Could you restate word for word every line from the one containing "Task: Click the Flag message icon" to the end of the records, and nothing else?

[[ Records for the task open ]]

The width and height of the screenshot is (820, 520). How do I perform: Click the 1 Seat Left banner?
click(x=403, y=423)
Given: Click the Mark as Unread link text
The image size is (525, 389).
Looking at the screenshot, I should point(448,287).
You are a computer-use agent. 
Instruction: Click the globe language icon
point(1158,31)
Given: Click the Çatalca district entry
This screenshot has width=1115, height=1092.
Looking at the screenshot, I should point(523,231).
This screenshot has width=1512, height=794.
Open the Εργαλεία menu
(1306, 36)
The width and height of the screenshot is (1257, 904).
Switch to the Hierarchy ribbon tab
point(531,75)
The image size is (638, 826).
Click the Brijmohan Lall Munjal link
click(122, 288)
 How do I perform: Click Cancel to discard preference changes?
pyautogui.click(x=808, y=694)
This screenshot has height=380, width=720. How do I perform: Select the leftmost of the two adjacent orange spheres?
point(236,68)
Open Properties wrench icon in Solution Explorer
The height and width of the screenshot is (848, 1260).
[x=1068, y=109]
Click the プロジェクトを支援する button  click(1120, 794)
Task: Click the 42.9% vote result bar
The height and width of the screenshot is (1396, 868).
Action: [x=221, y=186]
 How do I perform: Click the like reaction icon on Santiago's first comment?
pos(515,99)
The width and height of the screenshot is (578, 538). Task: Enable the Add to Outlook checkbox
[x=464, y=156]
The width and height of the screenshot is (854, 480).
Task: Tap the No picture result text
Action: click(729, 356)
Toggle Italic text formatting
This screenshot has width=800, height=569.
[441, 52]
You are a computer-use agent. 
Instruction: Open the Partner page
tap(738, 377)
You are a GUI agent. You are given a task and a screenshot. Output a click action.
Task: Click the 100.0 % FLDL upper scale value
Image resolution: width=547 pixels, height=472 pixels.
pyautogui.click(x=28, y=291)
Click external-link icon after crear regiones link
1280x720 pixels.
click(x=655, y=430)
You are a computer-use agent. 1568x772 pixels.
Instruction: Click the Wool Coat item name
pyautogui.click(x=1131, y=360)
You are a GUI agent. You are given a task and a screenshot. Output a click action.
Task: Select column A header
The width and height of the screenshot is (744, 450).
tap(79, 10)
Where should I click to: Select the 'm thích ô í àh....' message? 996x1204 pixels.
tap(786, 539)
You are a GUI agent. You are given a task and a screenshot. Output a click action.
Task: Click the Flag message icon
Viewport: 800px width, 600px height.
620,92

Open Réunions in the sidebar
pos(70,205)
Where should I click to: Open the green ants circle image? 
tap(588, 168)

[[ Records for the task closed ]]

• [Solution to the problem]
Task: Click the Flag message icon
Viewport: 800px width, 600px height.
620,92

Open Réunions in the sidebar
pos(70,205)
Where should I click to: Open the green ants circle image? 
tap(588, 168)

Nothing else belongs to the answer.